• Texto de leitura:
-.-.-

Nas eleições da Alemanha, um partido fortemente anti-imigração aparece como uma força real, com apoios internacional e interno consolidados.

Tenho considerado que a imigração deve ser regulada, e não me oponho a que, em certos momentos e para permitir que os Estados se ajustem aos novos fluxos populacionais, se restrinjam mais os números de entradas. No entanto, os partidos populistas anti-imigração não defendem isso, ou apenas isso. Há uma linha distintiva entre um discurso que ainda se insere no nosso património de Estado de Direito e o discurso de rutura. Vejamos.

O discurso destes partidos é praticamente monotemático: encontrou-se uma causa para os males de toda a sociedade, e esta localiza-se de forma estratégica nos nossos instintos mais primários - a desconfiança em relação ao outro. Esse outro agora não é o comunista, nem o judeu. É o imigrante. É esse que traz: (1) desemprego; (2) criminalidade; (3) hábitos culturais que nos ameaçam (4) e que vem viver à nossa custa.

Nada mais simples então: há que combater esse outro, e tudo na sociedade se resolverá. É impossível não ver aqui a repetição das mesmas narrativas, numa revisitação histórica autista e doentia (em que apenas os “culpados” vão mudando). Mas os problemas são ainda maiores, tocando algo que, entretanto, já se tinha conquistado.

As políticas anti-imigração já existiam nos finais do séc. XIX, nos Estados Unidos (sobretudo, anti-asiáticas), mas sofreram uma interrupção com a afirmação da universalidade dos Direitos Humanos e com a Convenção de Genebra destinada à Proteção de Refugiados de 1951.

-.-.-

• Material:

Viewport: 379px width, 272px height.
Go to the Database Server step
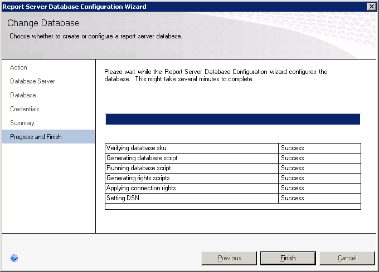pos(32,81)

-.-.-

• Tarefa proposta: Transcreva, sem alterações, a parte do texto sobre os partidos anti-imigração que começa nas palavras "O discurso destes" e termina logo a seguir a "se tinha conquistado.".

• Resposta ao exercício:
O discurso destes partidos é praticamente monotemático: encontrou-se uma causa para os males de toda a sociedade, e esta localiza-se de forma estratégica nos nossos instintos mais primários - a desconfiança em relação ao outro. Esse outro agora não é o comunista, nem o judeu. É o imigrante. É esse que traz: (1) desemprego; (2) criminalidade; (3) hábitos culturais que nos ameaçam (4) e que vem viver à nossa custa.

Nada mais simples então: há que combater esse outro, e tudo na sociedade se resolverá. É impossível não ver aqui a repetição das mesmas narrativas, numa revisitação histórica autista e doentia (em que apenas os “culpados” vão mudando). Mas os problemas são ainda maiores, tocando algo que, entretanto, já se tinha conquistado.